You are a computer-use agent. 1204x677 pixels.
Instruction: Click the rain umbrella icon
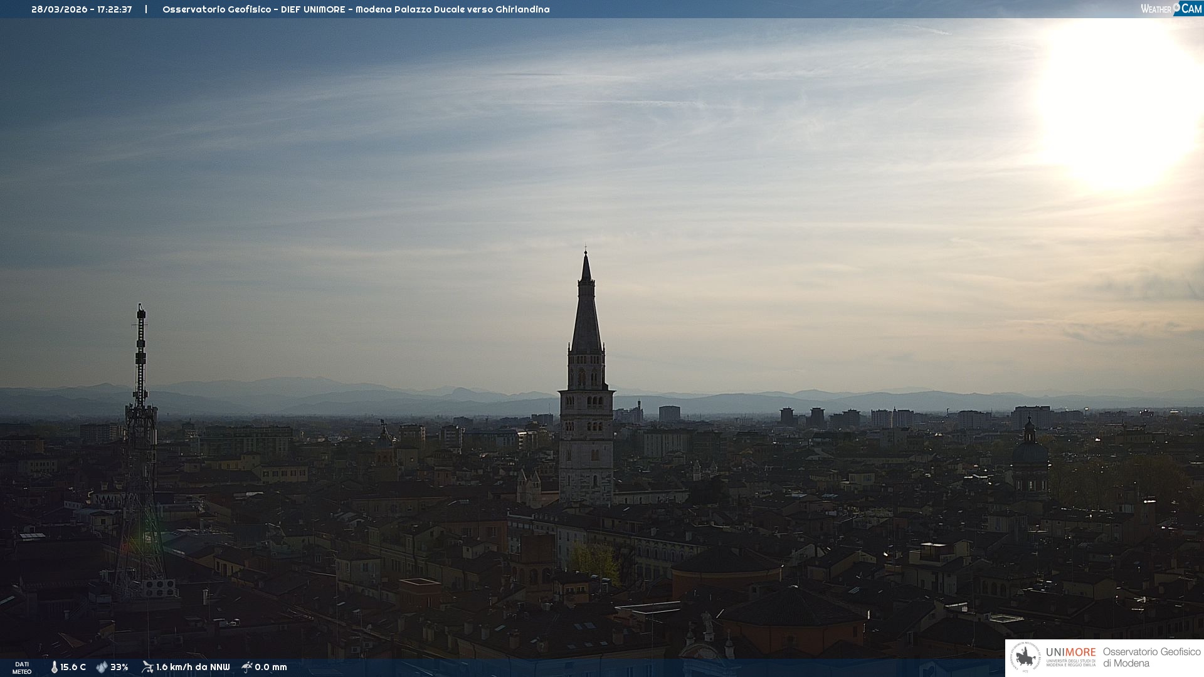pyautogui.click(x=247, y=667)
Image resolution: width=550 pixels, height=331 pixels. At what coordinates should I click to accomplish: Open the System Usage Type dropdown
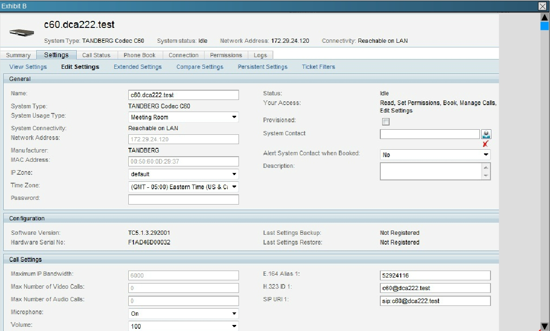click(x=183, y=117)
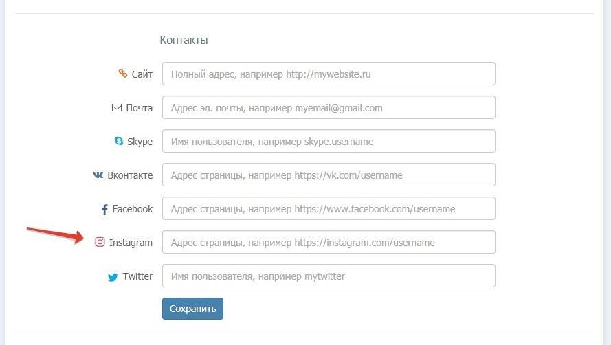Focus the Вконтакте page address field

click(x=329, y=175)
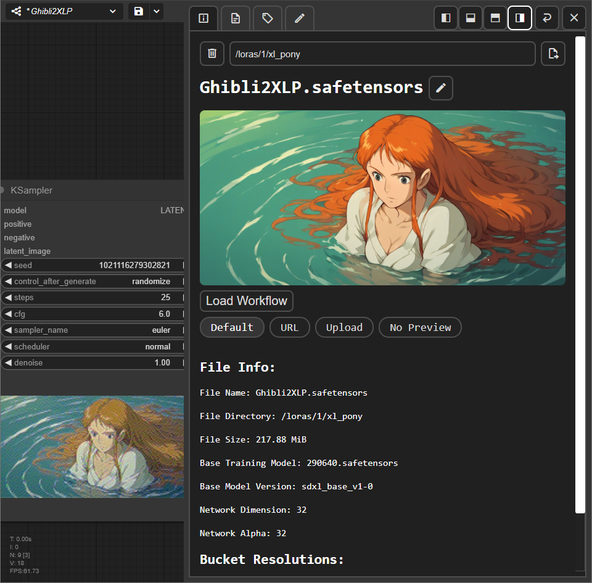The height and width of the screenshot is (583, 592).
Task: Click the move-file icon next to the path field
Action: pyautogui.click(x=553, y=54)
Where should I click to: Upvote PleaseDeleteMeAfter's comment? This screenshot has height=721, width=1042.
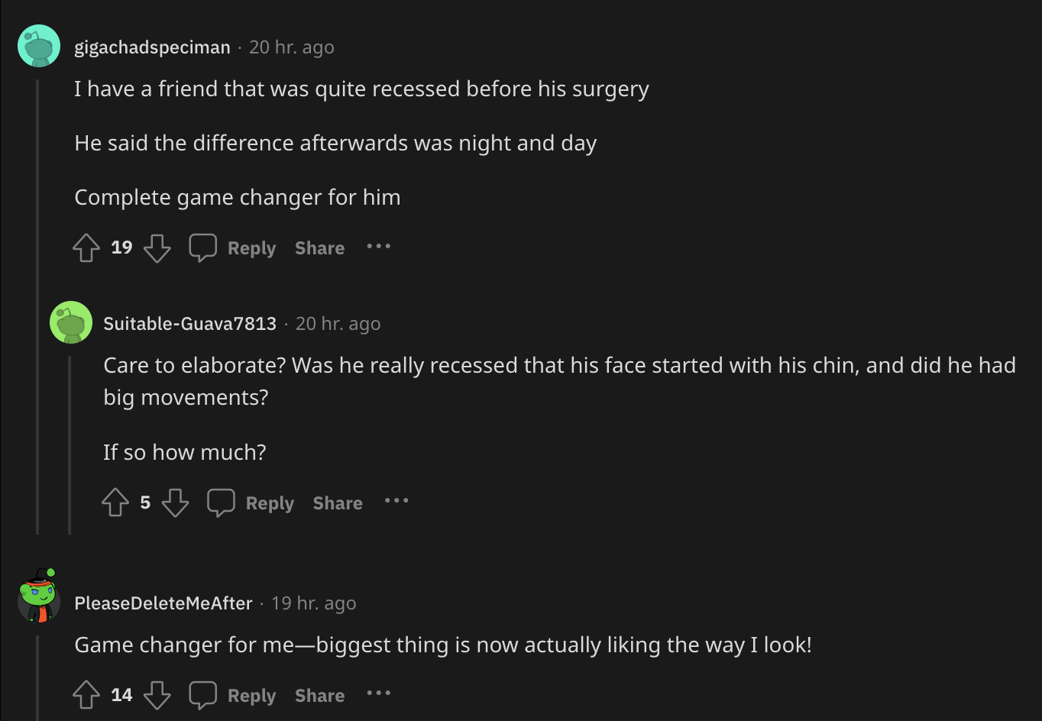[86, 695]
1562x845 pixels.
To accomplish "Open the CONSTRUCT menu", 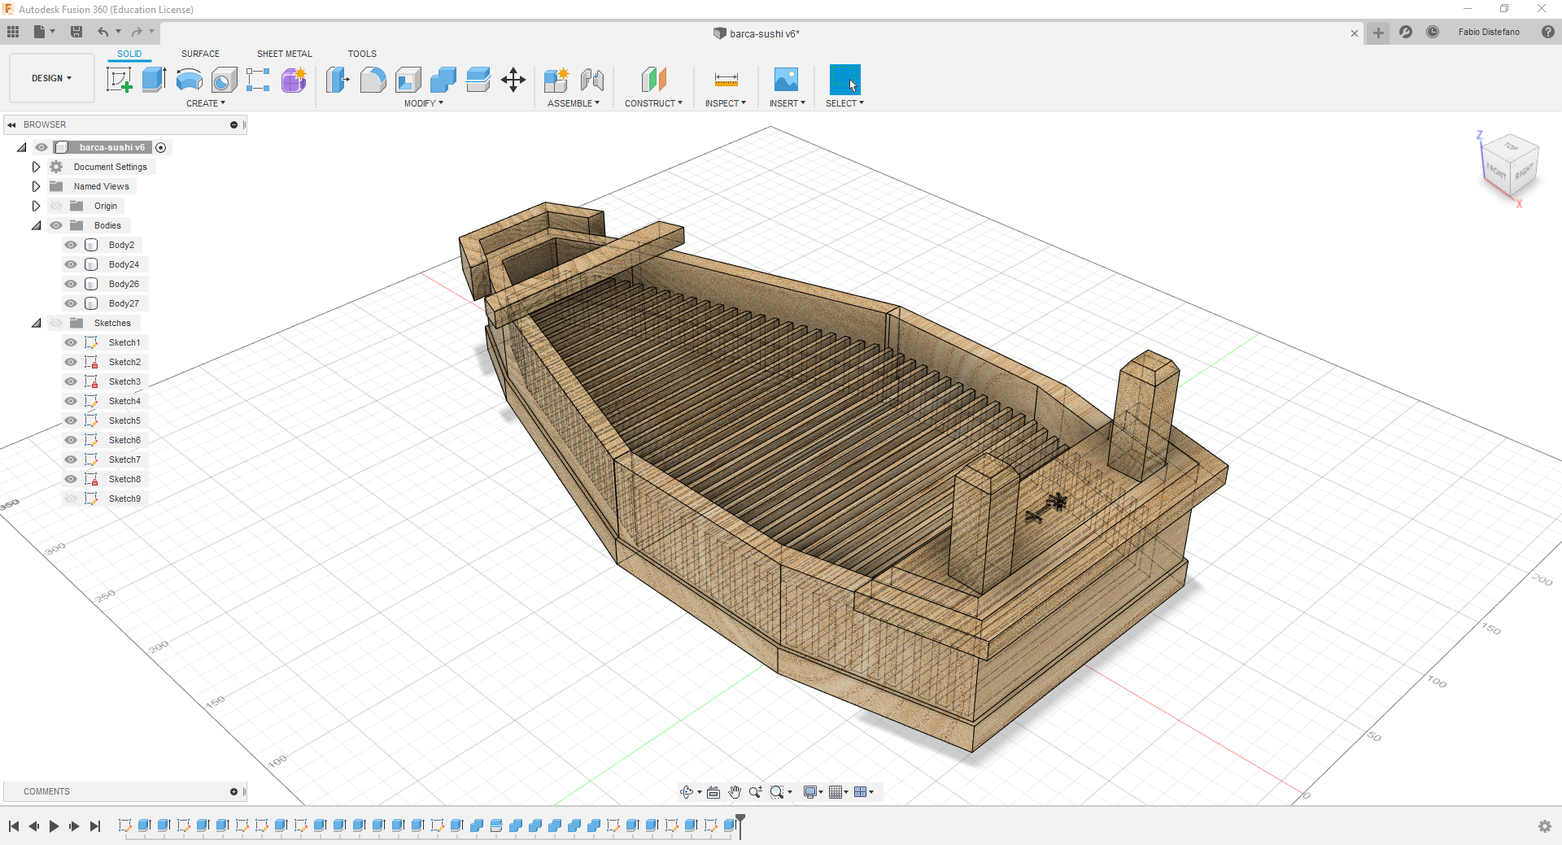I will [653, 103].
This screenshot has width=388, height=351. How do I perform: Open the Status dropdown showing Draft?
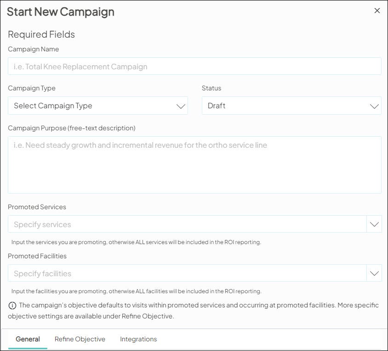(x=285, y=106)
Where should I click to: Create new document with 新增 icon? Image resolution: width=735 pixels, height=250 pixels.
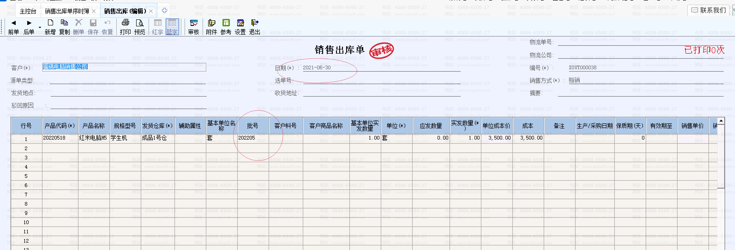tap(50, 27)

********************

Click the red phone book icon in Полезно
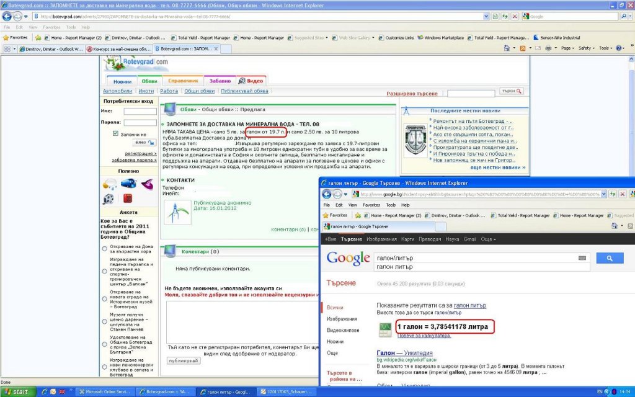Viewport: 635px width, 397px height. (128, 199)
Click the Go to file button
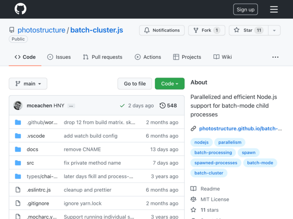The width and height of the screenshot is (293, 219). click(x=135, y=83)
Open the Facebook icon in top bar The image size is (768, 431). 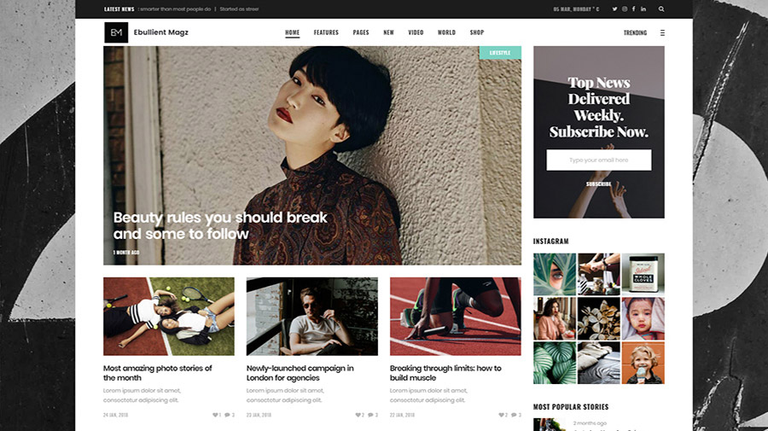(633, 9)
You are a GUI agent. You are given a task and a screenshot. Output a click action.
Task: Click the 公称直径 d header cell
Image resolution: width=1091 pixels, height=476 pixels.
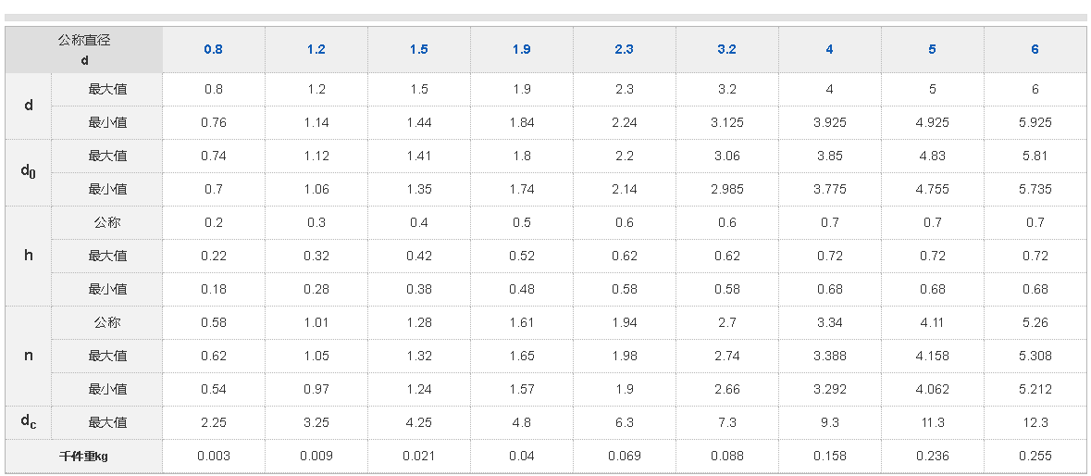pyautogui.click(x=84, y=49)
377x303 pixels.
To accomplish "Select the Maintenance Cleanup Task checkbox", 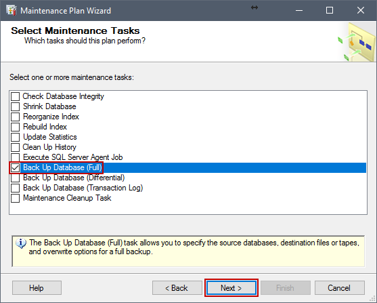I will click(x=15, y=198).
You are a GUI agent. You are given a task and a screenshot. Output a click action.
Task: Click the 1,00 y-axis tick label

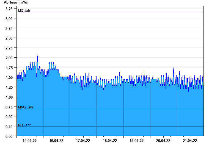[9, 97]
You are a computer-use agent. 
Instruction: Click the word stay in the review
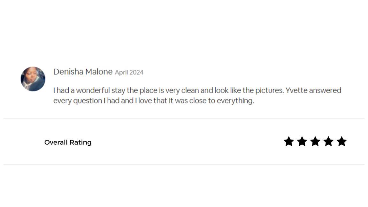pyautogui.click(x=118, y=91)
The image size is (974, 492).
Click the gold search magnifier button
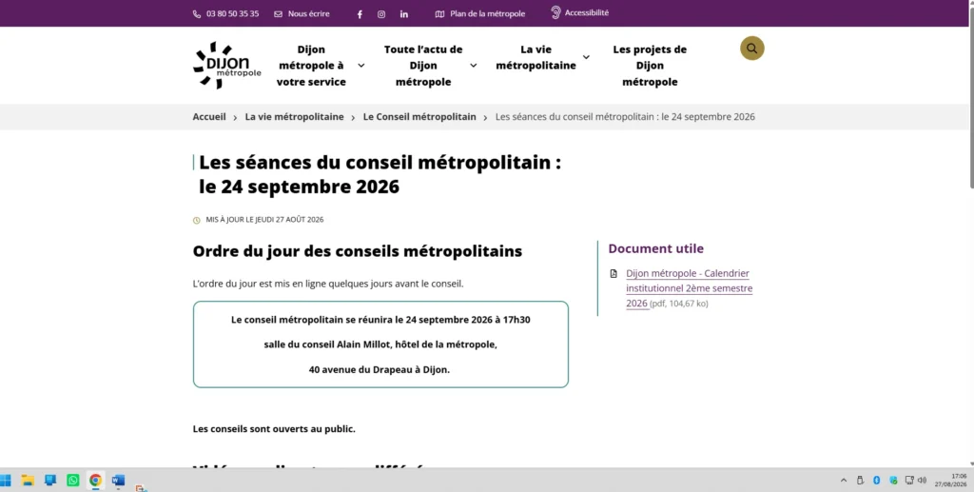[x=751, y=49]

********************

• SHORT EXERCISE
Write out the part that opens with the line containing "Where should I click to: Create" and closes with the line containing "tap(50, 27)", swapping "document" for "file" and keeping everything else the same. Leave the pictures out.

• COMPLETE ANSWER
Where should I click to: Create new file with 新增 icon? Image resolution: width=735 pixels, height=250 pixels.
tap(50, 27)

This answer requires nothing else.